**Text excerpt:**
Content starts

Ashton is a corporate partner in the Auckland office of Webb Henderson.

He has experience advising on complex transactions and regulatory matters for both New Zealand and overseas clients, including joint ventures, mergers and acquisitions, corporate governance matters and commercial contracts.

Ashton’s experience includes advising:

  • Fonterra Co-operative Group on all aspects of its ‘Flexible Shareholding’ capital structure, including legal analysis of potential structures and transition processes (including capping the size of the Fonterra Shareholders’ Fund); review of Government engagement and farmer consultation materials; preparation of Constitutional amendments, meeting materials and shareholding rules; amendments to Fonterra’s governing legislation; and novel market-making arrangements (including engagement with NZX’s regulatory arm, NZ RegCo) and on-market share buy-back programmes in the Fonterra Shareholders’ Market;
  • the Guardians of New Zealand Superannuation on the sale of Kiwibank to the Crown, alongside other selling shareholders NZ Post and ACC, at an enterprise value of $2.12 billion;
  • Macquarie Asset Management on its $200 million cornerstone investment in Winton Land as part of Winton’s $1.15 billion IPO and listing, and a subsequent acquisition of a further stake in Winton;
  • major participants in the New Zealand Emissions Trading Scheme on their compliance obligations;
  • Indevin Group, New Zealand’s largest wine producer, on its acquisition of the iconic Villa Maria Estate from the Fistonich family (vendor entity in receivership);
  • the Guardians of New Zealand Superannuation on their joint venture with the Caisse de dépôt et placement du Québec (CDPQ) Infra, bidding to construct and operate the ‘City Centre to Māngere' light rail project, including regulatory requirements under the Guardians’ governing legislation and arrangements for ancillary projects;
  • Mercury Capital on its investments in Recreational Services Limited (and bolt-on acquisition of Urban Maintenance Systems NZ) and Architectus Aotearoa Limited;
  • Genesis Energy on its strategic review of its 46% shareholding in the Kupe oil and gas field and related joint venture, including new long-term natural gas and LPG contracts;
  • Fonterra Co-operative Group Limited on the restructuring of its Darnum joint venture with Beingmate Baby & Child Food Co;
  • 9 Spokes International Limited on efforts to raise capital by introducing strategic investors, the establishment of bridge financing arrangements, amendments to those arrangements, and capital raising by a fully underwritten rights issue;
  • a major New Zealand business on corporate governance matters, including the key out-takes of the APRA review into the Commonwealth Bank of Australia; and
  • Genesis Energy Limited on its $192 million acquisition of the retail LPG business of Nova Energy, including complex transitional services arrangements.

Content ends

Stored items from a collection
Content starts

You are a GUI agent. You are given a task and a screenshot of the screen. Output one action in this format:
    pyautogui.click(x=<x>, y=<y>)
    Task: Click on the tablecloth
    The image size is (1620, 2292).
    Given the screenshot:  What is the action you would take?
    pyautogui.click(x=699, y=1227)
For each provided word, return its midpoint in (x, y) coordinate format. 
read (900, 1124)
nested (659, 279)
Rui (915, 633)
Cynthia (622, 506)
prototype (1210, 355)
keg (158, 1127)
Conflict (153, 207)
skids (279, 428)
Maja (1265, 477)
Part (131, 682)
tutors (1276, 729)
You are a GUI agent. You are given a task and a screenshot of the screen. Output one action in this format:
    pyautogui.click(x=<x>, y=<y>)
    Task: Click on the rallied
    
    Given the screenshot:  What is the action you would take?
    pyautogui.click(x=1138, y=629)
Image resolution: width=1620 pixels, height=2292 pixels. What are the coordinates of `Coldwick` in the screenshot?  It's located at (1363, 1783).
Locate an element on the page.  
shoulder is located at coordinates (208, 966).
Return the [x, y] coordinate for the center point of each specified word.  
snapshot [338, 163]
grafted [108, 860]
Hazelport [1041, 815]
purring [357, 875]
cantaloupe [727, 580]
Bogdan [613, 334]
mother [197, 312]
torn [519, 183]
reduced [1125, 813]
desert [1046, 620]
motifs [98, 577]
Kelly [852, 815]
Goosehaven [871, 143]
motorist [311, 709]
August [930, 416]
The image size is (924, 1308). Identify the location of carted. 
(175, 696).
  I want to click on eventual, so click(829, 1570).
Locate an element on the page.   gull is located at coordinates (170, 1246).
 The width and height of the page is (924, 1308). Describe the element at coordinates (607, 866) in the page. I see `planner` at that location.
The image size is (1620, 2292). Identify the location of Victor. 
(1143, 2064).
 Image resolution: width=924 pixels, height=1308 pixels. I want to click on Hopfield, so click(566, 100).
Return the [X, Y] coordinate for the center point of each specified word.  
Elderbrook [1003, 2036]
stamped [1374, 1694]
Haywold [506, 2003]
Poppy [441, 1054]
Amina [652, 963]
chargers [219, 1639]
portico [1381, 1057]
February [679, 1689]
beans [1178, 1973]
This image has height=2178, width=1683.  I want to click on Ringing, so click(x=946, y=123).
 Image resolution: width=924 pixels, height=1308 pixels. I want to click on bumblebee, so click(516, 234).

Content ends

**Task objective:** Continue the Ashton profile from the point where it ends. None of this data is required.

**Output:**
Ashton is an author of the 2019-2023 Chambers Global Practice Guide on Corporate Governance (New Zealand) and was selected as an NZ Lawyer Rising Star for 2021. He was also an Excellence Awardee in the category of Young Private Practice Lawyer of the Year at the 2021 New Zealand Law Awards.

Ashton was admitted to practice in New Zealand in 2013.